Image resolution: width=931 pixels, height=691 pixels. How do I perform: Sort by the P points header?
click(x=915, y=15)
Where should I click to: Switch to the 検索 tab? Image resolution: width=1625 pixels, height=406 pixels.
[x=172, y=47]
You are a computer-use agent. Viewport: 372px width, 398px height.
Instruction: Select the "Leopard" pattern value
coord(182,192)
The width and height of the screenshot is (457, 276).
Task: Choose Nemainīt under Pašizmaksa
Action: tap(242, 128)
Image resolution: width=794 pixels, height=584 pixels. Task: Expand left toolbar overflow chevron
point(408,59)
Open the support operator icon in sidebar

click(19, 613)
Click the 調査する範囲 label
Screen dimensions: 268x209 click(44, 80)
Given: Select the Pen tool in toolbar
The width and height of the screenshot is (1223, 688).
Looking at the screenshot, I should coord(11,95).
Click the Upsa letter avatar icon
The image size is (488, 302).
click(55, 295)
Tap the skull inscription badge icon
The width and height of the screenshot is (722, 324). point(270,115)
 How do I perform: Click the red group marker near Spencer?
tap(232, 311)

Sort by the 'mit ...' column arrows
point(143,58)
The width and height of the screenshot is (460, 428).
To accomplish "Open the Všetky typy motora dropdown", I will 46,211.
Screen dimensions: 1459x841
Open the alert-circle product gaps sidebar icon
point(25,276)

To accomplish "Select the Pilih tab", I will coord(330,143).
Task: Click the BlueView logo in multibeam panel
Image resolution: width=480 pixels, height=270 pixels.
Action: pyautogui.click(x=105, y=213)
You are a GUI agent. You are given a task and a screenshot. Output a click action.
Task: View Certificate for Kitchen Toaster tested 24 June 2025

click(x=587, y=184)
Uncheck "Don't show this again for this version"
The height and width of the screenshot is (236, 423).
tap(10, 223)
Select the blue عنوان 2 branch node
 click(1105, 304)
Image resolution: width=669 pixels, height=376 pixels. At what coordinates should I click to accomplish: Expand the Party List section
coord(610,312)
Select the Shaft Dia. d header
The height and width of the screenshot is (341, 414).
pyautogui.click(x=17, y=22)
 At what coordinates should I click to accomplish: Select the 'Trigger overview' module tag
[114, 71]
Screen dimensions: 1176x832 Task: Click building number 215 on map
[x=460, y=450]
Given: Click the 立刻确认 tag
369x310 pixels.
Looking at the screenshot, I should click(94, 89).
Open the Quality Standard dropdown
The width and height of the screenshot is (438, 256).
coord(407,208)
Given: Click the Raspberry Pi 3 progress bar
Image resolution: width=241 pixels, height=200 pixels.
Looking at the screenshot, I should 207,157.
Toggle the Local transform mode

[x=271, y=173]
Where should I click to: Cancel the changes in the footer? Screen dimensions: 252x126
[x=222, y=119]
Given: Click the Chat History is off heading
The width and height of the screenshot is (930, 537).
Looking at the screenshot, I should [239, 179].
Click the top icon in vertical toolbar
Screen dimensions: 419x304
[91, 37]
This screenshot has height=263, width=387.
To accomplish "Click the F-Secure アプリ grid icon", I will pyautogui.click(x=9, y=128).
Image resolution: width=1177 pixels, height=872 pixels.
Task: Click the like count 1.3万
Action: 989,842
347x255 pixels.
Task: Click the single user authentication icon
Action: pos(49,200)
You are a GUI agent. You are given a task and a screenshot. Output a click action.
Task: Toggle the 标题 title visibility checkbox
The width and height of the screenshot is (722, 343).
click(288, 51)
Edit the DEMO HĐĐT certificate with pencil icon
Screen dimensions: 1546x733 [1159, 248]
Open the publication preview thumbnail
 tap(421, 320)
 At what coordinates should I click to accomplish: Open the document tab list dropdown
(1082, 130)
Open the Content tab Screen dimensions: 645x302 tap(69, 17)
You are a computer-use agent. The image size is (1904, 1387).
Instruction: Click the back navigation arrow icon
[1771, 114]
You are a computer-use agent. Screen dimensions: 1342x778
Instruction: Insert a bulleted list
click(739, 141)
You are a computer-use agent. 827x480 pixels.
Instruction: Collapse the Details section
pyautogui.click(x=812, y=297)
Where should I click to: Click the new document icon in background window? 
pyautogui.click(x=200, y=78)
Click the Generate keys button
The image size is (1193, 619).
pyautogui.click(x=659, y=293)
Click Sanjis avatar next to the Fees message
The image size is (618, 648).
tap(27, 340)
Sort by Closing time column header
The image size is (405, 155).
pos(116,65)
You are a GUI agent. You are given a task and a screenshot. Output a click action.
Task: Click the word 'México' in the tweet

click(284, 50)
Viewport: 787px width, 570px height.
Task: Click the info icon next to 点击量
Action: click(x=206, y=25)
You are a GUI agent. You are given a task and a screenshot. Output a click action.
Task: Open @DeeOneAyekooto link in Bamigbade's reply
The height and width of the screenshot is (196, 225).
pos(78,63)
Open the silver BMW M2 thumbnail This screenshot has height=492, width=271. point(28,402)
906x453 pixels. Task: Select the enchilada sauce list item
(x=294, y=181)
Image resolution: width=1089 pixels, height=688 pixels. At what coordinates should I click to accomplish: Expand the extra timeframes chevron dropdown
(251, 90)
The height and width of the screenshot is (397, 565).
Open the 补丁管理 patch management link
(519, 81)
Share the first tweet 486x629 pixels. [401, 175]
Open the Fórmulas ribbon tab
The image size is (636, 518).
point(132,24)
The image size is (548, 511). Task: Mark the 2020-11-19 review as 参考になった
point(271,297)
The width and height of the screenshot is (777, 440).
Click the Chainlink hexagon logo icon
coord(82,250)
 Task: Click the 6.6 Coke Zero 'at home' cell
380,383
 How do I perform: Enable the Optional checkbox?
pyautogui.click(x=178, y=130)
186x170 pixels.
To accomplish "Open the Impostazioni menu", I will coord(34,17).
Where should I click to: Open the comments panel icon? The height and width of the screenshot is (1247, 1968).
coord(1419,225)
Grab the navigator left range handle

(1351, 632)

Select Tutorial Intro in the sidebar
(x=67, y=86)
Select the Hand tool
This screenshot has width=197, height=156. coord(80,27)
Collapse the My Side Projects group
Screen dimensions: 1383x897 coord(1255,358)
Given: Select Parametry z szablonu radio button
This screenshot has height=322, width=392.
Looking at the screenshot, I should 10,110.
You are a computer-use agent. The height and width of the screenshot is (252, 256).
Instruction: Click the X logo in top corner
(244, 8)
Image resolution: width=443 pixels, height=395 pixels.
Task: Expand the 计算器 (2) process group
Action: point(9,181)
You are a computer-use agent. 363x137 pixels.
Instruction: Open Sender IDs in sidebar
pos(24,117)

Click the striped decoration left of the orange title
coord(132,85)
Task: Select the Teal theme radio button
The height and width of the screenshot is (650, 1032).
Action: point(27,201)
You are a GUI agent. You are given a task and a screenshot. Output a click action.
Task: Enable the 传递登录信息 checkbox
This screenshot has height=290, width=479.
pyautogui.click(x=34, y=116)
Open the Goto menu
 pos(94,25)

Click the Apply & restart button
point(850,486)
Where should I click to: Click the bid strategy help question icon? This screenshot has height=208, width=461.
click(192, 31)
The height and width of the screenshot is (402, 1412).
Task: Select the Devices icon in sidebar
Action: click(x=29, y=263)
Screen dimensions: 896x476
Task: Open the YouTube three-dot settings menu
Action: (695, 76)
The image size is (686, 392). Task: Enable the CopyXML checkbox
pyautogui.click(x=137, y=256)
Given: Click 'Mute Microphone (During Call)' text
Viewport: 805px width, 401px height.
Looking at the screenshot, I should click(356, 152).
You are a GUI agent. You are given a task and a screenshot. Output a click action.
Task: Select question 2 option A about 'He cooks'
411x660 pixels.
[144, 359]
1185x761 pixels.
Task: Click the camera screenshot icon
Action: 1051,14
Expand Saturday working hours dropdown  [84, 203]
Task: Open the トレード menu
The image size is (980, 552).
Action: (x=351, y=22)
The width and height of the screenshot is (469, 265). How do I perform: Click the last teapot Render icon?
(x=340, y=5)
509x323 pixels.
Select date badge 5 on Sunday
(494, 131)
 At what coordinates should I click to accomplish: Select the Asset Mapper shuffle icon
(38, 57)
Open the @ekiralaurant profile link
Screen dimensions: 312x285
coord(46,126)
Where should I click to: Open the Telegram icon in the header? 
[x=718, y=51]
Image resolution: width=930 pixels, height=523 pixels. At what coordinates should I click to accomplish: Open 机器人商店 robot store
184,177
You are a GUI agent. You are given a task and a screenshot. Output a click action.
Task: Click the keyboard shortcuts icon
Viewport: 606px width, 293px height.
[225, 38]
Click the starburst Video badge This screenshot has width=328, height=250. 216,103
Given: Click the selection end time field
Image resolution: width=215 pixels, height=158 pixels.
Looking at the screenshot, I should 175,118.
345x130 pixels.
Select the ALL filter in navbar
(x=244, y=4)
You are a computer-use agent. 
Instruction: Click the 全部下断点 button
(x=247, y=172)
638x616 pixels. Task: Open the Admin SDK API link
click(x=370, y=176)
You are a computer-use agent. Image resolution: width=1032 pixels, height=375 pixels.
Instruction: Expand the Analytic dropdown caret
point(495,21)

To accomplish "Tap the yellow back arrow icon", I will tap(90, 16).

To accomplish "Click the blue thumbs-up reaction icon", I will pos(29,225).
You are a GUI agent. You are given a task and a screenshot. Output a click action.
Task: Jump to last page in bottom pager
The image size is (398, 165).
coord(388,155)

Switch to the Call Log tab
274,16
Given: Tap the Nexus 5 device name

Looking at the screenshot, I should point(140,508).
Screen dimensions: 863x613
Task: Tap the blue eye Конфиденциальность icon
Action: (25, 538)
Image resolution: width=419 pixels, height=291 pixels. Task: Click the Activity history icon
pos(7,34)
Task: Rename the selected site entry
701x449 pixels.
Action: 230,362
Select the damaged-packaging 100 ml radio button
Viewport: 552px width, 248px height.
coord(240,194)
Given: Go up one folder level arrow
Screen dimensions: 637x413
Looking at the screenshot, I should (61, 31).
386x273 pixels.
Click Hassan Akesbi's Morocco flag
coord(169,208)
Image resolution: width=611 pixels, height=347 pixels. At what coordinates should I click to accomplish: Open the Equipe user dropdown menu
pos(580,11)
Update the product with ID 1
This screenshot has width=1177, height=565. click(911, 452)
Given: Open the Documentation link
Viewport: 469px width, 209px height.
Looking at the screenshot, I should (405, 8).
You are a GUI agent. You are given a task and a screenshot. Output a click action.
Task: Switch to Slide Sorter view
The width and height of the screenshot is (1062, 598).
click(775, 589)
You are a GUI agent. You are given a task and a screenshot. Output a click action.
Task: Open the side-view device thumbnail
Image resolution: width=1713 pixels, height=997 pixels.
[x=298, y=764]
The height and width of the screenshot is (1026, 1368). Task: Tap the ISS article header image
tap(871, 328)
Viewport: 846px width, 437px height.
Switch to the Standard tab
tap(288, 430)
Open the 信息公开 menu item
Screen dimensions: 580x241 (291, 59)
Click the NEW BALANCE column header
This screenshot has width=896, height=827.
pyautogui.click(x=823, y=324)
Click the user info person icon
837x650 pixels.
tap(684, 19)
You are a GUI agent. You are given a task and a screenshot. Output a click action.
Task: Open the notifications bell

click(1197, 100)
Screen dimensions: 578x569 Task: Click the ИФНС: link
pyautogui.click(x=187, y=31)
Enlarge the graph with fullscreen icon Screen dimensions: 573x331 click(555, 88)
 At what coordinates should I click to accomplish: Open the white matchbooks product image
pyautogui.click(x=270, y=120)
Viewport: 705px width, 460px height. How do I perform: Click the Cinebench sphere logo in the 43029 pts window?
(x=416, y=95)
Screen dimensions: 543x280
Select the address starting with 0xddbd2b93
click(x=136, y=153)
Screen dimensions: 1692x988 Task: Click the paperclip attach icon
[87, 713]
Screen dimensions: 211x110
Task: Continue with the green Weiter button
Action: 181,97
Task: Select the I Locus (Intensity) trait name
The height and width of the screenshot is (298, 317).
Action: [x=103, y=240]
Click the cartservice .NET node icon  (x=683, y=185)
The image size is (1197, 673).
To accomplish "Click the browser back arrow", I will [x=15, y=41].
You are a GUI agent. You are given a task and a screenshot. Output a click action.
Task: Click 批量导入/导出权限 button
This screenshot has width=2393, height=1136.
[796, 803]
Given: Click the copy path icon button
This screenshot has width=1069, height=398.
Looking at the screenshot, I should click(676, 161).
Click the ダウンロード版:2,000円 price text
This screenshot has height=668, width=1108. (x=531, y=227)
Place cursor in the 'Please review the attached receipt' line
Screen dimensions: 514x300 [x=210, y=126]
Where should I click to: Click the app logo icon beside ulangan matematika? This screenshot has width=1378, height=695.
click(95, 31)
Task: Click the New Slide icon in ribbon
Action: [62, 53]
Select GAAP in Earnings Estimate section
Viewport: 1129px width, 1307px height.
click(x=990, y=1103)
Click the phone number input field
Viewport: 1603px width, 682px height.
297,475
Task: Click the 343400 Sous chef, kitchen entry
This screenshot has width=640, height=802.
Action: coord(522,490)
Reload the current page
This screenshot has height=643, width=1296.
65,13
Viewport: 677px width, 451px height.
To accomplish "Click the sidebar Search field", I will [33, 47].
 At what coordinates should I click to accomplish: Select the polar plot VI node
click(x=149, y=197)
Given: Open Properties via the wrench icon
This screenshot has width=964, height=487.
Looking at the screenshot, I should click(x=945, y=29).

TASK STATEMENT:
Please pull out everything from the start of the listing above down to the line containing "Action: pyautogui.click(x=105, y=213)", both ends included, and copy those lines verbatim.

RESULT:
Image resolution: width=931 pixels, height=691 pixels. How do I perform: Sort by the P points header?
click(x=915, y=15)
Where should I click to: Switch to the 検索 tab? Image resolution: width=1625 pixels, height=406 pixels.
[x=172, y=47]
You are a computer-use agent. Viewport: 372px width, 398px height.
Instruction: Select the "Leopard" pattern value
coord(182,192)
The width and height of the screenshot is (457, 276).
Task: Choose Nemainīt under Pašizmaksa
Action: tap(242, 128)
Image resolution: width=794 pixels, height=584 pixels. Task: Expand left toolbar overflow chevron
point(408,59)
Open the support operator icon in sidebar

click(19, 613)
Click the 調査する範囲 label
Screen dimensions: 268x209 click(44, 80)
Given: Select the Pen tool in toolbar
The width and height of the screenshot is (1223, 688).
Looking at the screenshot, I should coord(11,95).
Click the Upsa letter avatar icon
The image size is (488, 302).
click(55, 295)
Tap the skull inscription badge icon
The width and height of the screenshot is (722, 324). point(270,115)
 How do I perform: Click the red group marker near Spencer?
tap(232, 311)

Sort by the 'mit ...' column arrows
point(143,58)
The width and height of the screenshot is (460, 428).
To accomplish "Open the Všetky typy motora dropdown", I will 46,211.
Screen dimensions: 1459x841
Open the alert-circle product gaps sidebar icon
point(25,276)

To accomplish "Select the Pilih tab", I will coord(330,143).
Task: Click the BlueView logo in multibeam panel
Image resolution: width=480 pixels, height=270 pixels.
Action: pyautogui.click(x=105, y=213)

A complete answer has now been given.